Progetto ICARE - Impeding neo-formed Contaminants Accumulation to Reduce their health Effects

Scheda

Data di inizio: 2 gennaio 2006

Durata: 36 mesi

Tipo di Strumento: Progetto di Ricerca Collettiva (CRP)

Coordinatore: Association de Centres Techniques Alimentaires–FR

Altri partner: Federalimentare Servizi Srl –IT, ANIA-FR, FFDI- CZ., FIPA-PT, FIAB – ES, Bageta-Sk, Mpm-It, Argonix-Be, Société pour l'application industrielle de la recherche en électronique et micro ondes-BE, Progeotech S.r.l.-IT, Laiterie de Montaigu-FR, Union des Coopératives Agricoles Laitières de Villefranche sur Saône et ses environs-FR, Jogiafra S.r.l.-It, Lebon-Fr, Sarl Huiles Cauvin-Fr, Aperitivos Medina 3 Sl-ES, Patatas San Jeronimo Sl-ES, Rudolf S.r.o.-Cz, Consejo Superior de Investigaciones Cientificas-ES, Deutsche Forschungsantalt fur Lebenmittelchemie-DE, Ecole Nationale Superieure des Industries Agricoles et Alimentaires-FR, Association de Gestion de l'Institut Supérieur d'Agriculture de Beauvais-FR, Slovenska Zdravotnicka Univerzita -SK, Unversità di Napoli-IT.

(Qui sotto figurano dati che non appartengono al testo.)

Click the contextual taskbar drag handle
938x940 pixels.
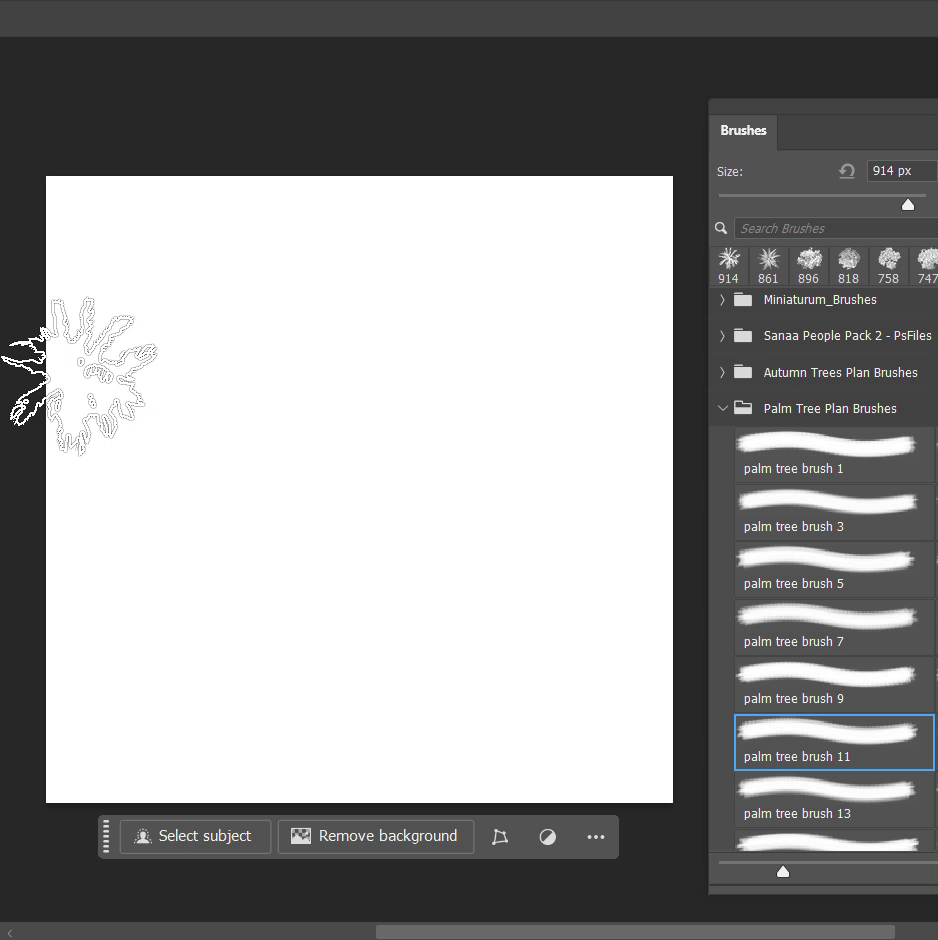[107, 836]
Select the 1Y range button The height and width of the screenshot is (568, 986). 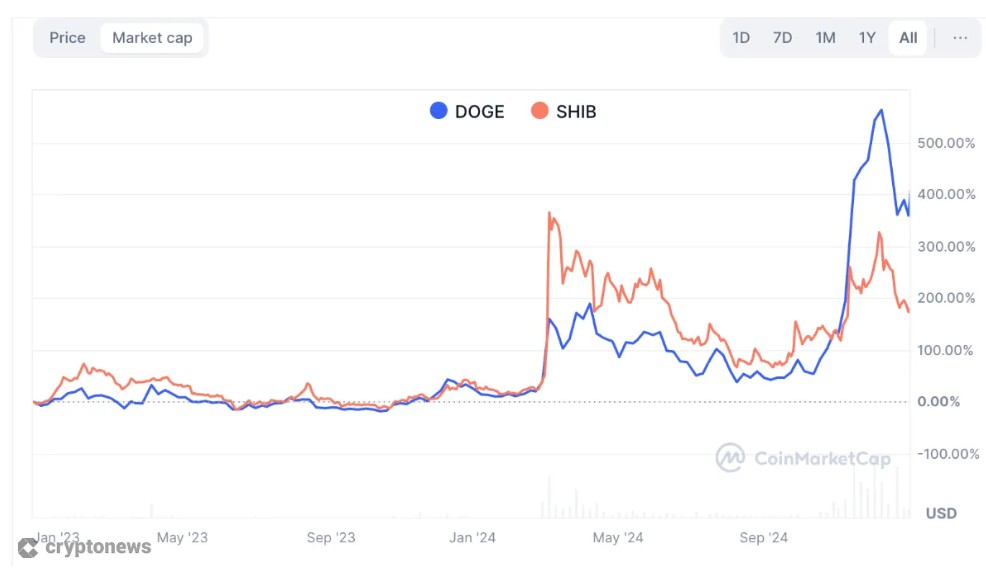[867, 38]
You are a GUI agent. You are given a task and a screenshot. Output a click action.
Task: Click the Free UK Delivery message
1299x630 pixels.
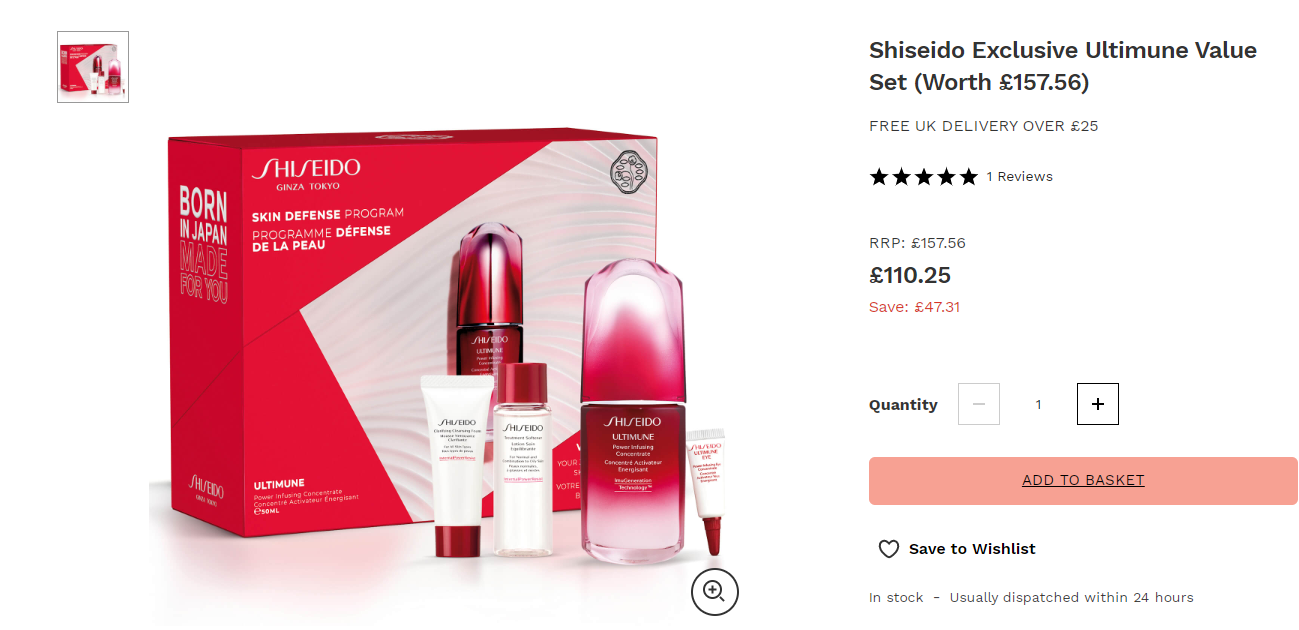point(984,126)
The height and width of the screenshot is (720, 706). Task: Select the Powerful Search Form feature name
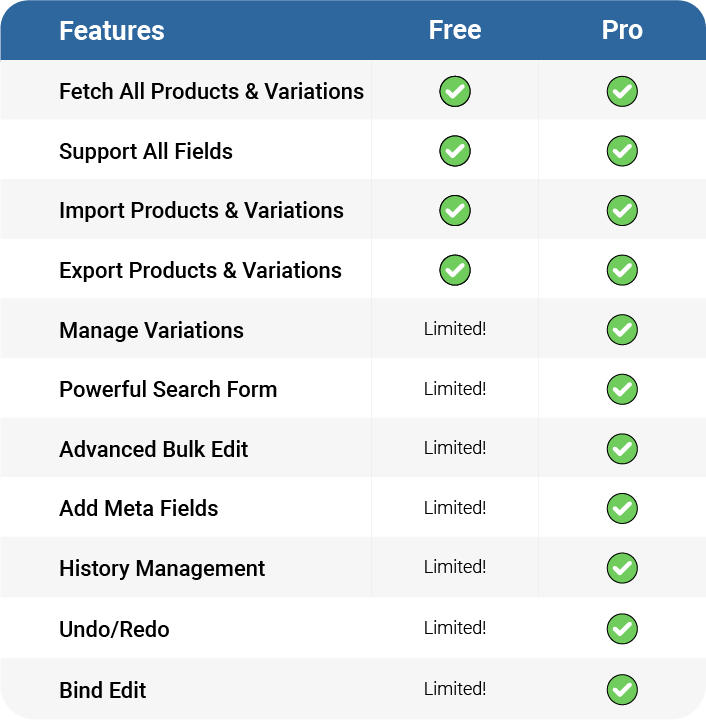click(x=168, y=389)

Ratio del progetto. Il trattamento termico degli alimenti è un processo chiave nell’industria agro-alimentare; produce risultati principalmente nello sviluppo di un’ampia gamma di gusti e sapori attraverso la reazione Maillard. Tuttavia si teme che alcuni di questi prodotti Maillard, i cosiddetti “contaminanti di nuova generazione”, possano avere effetti negativi sulla salute.

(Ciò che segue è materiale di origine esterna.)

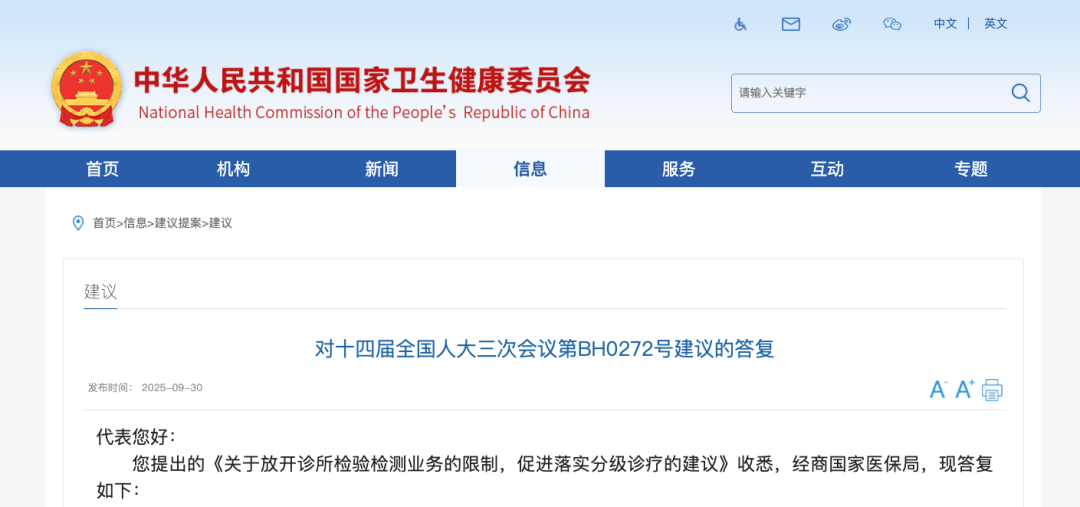Screen dimensions: 1080x507
Task: Select the 建议 section tab
Action: (100, 292)
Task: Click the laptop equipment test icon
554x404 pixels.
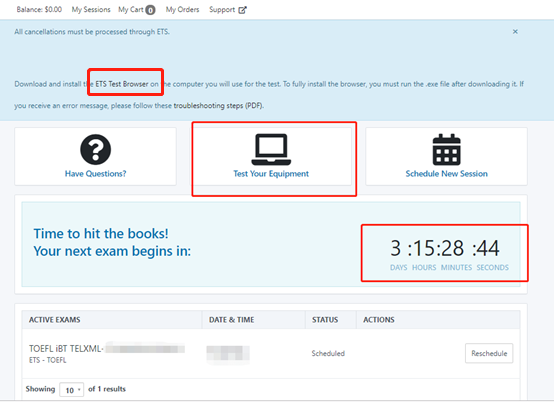Action: pyautogui.click(x=271, y=150)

La recente scoperta dell’acrilamide di nuova generazione in una varietà di alimenti fritti e al forno ha evidenziato il fatto che le imprese agro-alimentari, e in particolar modo le PMI, sono poco preparate a fronteggiare tale problema.
A causa della mancanza di conoscenza e a causa di strumenti analitici e tecnologici non appropriati, le piccole e medie imprese non sono al momento in grado di controllare l’impatto dei differenti passaggi del processo sul livello dei contaminanti di nuova generazione. In questo contesto il progetto ICARE intende:

• Rinforzare le basi tecnologiche del settore agro-alimentare per rendere le PMI capaci di individuare e controllare la formazione dei NFC (New Food Contaminants) nei generi alimentari industriali;
• Sviluppare un metodo analitico rapido e produttivo per le PMI, in grado di monitorare il livello di NFC nel corso di tutte le fasi del processo produttivo;
• Aumentare le conoscenze di base in seno alle PMI, garantendo loro una formazione personalizzata;
• Realizzare una ricerca pre-normativa per fornire all’organo legislativo europeo:
- un metodo rapido per la quantificazione del NFC;
- un data base dei livelli di NFC negli alimenti e del loro impatto sulla salute.

ICARE fornirà alle PMI europee strumenti idonei a produrre alimenti con ridotte quantità di NFC e a valorizzare i prodotti con tale valore aggiunto: linee-guida per le pratiche di fabbricazione, soluzioni alternative al trattamento termico, metodi analitici volti a controllare il processo e a quantificare i livelli di NFC, attività di formazione rivolte alle PMI e alle loro associazioni, dati e studi economici che favoriscano il miglioramento delle strategie di comunicazione rivolte ai consumatori.

Obiettivi.
1) Fornire alle PMI agro-alimentari strumenti tecnologici e analitici appropriati per controllare l’impatto dei processi sul contenuto di contaminanti NFC;
2) realizzare uno studio pre-normativo per fornire una base scientifica per le future linee guida europee e un database che riguardi il contenuto di NFC negli alimenti trasformati.